Assigned task: Please restate each entry exactly, without skipping any.

───

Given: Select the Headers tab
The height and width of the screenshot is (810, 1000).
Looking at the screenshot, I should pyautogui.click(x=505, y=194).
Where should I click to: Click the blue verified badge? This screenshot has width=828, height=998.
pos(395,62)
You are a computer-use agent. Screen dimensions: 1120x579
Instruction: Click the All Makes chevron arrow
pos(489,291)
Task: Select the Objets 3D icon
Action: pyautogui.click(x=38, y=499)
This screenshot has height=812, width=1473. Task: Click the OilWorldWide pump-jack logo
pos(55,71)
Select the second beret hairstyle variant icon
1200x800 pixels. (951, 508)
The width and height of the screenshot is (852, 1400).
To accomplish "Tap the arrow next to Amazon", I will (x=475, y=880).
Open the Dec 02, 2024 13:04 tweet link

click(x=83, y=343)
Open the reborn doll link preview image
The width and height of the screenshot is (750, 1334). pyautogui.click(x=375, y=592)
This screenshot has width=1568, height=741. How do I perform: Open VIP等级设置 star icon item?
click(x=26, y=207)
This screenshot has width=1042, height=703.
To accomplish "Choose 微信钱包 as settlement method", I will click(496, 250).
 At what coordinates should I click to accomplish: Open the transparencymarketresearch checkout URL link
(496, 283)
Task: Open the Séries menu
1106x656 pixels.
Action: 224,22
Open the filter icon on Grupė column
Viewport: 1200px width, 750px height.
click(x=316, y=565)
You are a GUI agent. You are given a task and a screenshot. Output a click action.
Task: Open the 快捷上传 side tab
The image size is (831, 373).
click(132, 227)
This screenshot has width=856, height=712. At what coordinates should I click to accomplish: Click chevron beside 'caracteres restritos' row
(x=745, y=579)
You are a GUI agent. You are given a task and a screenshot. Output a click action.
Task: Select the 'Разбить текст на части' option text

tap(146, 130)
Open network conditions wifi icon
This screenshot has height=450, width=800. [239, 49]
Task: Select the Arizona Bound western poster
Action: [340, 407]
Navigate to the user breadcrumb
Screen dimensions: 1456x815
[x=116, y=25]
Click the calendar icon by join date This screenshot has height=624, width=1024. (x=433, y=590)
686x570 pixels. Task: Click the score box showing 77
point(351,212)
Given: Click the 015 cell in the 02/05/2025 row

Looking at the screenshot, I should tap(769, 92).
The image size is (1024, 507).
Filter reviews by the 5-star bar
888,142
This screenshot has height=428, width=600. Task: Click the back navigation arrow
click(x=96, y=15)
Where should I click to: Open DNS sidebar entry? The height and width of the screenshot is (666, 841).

───

Written response:
Given: Select the Headers tab
The height and width of the screenshot is (810, 1000).
Looking at the screenshot, I should pyautogui.click(x=505, y=194).
Where should I click to: Click the blue verified badge? This screenshot has width=828, height=998.
pos(395,62)
You are a computer-use agent. Screen dimensions: 1120x579
Instruction: Click the All Makes chevron arrow
pos(489,291)
Task: Select the Objets 3D icon
Action: pyautogui.click(x=38, y=499)
This screenshot has height=812, width=1473. Task: Click the OilWorldWide pump-jack logo
pos(55,71)
Select the second beret hairstyle variant icon
1200x800 pixels. (951, 508)
The width and height of the screenshot is (852, 1400).
To accomplish "Tap the arrow next to Amazon", I will (x=475, y=880).
Open the Dec 02, 2024 13:04 tweet link

click(x=83, y=343)
Open the reborn doll link preview image
The width and height of the screenshot is (750, 1334). pyautogui.click(x=375, y=592)
This screenshot has width=1568, height=741. How do I perform: Open VIP等级设置 star icon item?
click(x=26, y=207)
This screenshot has width=1042, height=703.
To accomplish "Choose 微信钱包 as settlement method", I will click(496, 250).
 At what coordinates should I click to accomplish: Open the transparencymarketresearch checkout URL link
(496, 283)
Task: Open the Séries menu
1106x656 pixels.
Action: 224,22
Open the filter icon on Grupė column
Viewport: 1200px width, 750px height.
click(x=316, y=565)
You are a GUI agent. You are given a task and a screenshot. Output a click action.
Task: Open the 快捷上传 side tab
The image size is (831, 373).
click(132, 227)
This screenshot has width=856, height=712. At what coordinates should I click to accomplish: Click chevron beside 'caracteres restritos' row
(x=745, y=579)
You are a GUI agent. You are given a task and a screenshot. Output a click action.
Task: Select the 'Разбить текст на части' option text

tap(146, 130)
Open network conditions wifi icon
This screenshot has height=450, width=800. [239, 49]
Task: Select the Arizona Bound western poster
Action: [340, 407]
Navigate to the user breadcrumb
Screen dimensions: 1456x815
[x=116, y=25]
Click the calendar icon by join date This screenshot has height=624, width=1024. (x=433, y=590)
686x570 pixels. Task: Click the score box showing 77
point(351,212)
Given: Click the 015 cell in the 02/05/2025 row

Looking at the screenshot, I should tap(769, 92).
The image size is (1024, 507).
Filter reviews by the 5-star bar
888,142
This screenshot has height=428, width=600. Task: Click the back navigation arrow
click(x=96, y=15)
Where should I click to: Open DNS sidebar entry? The height and width of the screenshot is (666, 841).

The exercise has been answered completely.